Just a few years ago it was a struggle just to get a map on the web. But now with the likes of Mapbox, CartoDB, Esri’s JS API and open source GIS mapping tools, it’s easier than ever to build a map to rule them all. Unfortunately, the metrics provided by most analytics services give broad overviews of your progress, but give little insights as to how users are interacting with your map and where they are converting.
Pageviews and visitor counts are decent metrics, but behind those metrics are real people. Not digging and understanding the actual interaction a user has with your web map leads to quoting metrics that don’t connect the person behind the metric, therefore providing little value in actually moving the needle in terms of design decisions and business goals. In the analytics community, this is what we call vanity metrics.

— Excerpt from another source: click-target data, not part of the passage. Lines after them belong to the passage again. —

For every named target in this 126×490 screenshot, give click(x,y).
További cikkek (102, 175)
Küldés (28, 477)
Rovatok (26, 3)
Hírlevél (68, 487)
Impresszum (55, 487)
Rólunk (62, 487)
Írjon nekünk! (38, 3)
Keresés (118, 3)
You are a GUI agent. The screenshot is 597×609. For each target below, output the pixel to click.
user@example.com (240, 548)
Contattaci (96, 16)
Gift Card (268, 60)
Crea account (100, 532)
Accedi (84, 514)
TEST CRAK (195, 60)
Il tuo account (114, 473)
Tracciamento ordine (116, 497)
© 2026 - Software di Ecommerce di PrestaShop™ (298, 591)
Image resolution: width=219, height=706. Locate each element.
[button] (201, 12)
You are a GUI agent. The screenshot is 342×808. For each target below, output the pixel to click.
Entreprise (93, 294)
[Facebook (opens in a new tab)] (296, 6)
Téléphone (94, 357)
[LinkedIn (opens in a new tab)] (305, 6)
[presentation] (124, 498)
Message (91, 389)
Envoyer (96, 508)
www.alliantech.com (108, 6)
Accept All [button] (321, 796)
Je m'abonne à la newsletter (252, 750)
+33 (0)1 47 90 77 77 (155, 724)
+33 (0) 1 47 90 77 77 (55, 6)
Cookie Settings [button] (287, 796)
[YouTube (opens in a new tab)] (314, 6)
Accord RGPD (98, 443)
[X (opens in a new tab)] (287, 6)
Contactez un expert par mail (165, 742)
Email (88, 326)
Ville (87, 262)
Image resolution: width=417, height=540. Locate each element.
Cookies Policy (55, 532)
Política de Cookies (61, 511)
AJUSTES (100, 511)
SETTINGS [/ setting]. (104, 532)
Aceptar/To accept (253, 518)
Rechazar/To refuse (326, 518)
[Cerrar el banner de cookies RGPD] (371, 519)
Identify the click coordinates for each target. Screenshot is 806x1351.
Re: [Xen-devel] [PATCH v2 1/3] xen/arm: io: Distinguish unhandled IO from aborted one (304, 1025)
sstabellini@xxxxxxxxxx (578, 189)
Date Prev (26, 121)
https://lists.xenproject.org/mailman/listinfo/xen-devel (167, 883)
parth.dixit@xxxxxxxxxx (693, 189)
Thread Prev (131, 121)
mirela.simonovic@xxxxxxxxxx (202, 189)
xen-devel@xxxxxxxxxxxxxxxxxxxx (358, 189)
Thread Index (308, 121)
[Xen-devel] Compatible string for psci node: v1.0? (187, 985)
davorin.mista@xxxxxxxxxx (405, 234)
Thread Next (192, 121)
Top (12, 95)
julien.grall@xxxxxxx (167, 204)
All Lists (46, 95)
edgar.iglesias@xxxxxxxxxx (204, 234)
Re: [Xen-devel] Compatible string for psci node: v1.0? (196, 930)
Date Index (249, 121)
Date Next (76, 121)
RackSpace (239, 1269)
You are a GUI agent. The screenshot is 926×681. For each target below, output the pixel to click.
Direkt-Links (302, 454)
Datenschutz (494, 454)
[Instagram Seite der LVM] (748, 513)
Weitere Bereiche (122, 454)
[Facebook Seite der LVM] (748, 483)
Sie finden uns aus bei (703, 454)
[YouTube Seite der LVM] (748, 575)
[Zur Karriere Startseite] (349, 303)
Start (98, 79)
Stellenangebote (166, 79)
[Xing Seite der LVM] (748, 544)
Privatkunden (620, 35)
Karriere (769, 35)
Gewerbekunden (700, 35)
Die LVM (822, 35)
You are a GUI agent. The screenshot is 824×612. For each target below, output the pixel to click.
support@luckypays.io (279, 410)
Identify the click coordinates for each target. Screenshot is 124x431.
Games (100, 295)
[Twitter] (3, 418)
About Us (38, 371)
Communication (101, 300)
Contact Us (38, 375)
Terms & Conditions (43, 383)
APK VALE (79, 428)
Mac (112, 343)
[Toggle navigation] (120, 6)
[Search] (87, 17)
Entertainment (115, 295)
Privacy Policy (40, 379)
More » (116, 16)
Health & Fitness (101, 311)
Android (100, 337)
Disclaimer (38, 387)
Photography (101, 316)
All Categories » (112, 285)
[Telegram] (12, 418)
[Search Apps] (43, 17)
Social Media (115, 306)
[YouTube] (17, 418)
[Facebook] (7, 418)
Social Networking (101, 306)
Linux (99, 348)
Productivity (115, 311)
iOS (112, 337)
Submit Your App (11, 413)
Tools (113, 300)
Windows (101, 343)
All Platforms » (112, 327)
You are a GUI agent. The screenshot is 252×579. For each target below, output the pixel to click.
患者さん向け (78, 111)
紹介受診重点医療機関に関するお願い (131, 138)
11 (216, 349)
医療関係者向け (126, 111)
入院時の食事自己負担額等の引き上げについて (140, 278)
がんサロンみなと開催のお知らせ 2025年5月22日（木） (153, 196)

Vanity metrics are the numbers that you’ll typically hear in a board room. “We were able to drive 10,000 views to our map this month”. This may be a nice thing to say in a meeting, but to the team members responsible for delivering actual results, these numbers don’t surface anything of value. It’s akin to saying “We had 20,000 people come through our store this month.” That’s great, but how many purchased an item? And what were our sales? 20,000 window shoppers who purchased 100 items is less significant than 10,000 shoppers who purchased 5,000 times.
Similarly, web traffic and pageviews don’t answer key questions like “How quickly are users able to find what they’re looking for?”, “Where are users looking on a map?”, “Are users from Florida looking at an area in California?”. To answer these questions, you have to dig deeper with user interaction metrics.
Focusing on a few key metrics that have a direct correlation with how people are actually discovering your web map and tracking events that are unique to your web map is what actually matters.
Modern product development emphasizes constant experimentation and the testing of ideas. Technical marketing teams and development teams make their decisions based on data, using tools such as Tableau, Somo, KissMetrics, Google Analytics and many more to help perfect the user experience.
As a GIS web map developer you should also be paying attention the metrics that will actually translate into something useful and will help you make decisions that will affect the real business goals. Getting a map on the web, just isn’t cutting it anymore. Being aware of your vanity metrics and identifying actionable metrics is key to a successful product.
Measure what matters.
Let’s say your web map visits look like the graph below:
The graph shows that visits spiked near the end of the month twice. That’s great, but what does that really mean? Nothing really. Maybe some marketing campaigns could be driving the traffic or a blogger tweeted out your site. We have no idea. We don’t even know where to start. Not only do we have to figure out why visits went up, then we have to figure out if those those visitors actually reached their goal and interacted with the map.
To really get a better understanding of what’s engaging users on your web map, you have to dive deep into how users are interacting it. Seeing where your users are looking on your map by tracking their zoom levels, where they pan and where they’re clicking for more information.
Track metrics on your web maps, not your website.
Most people pick key metrics based on what they might already have by logging into Google Analytics and view whatever is accessible. The issue with that is you’re stuck with numbers that hardly mean anything to the map, the user experience and business goals. Pages/visit, visitors, and time spent on site are all nice but how do they actually influence anyone’s capability of building a better map?
Activities/user: to answer key questions like, how many and which markers users are viewing.
Pans: How and where users are panning around on a web map?
Zooms: How and where are users zooming in or out of a web map?
Layer load times: How quickly are layers rendering and are there any tile errors?
Bounce rates: How many users load the map but never interact with it?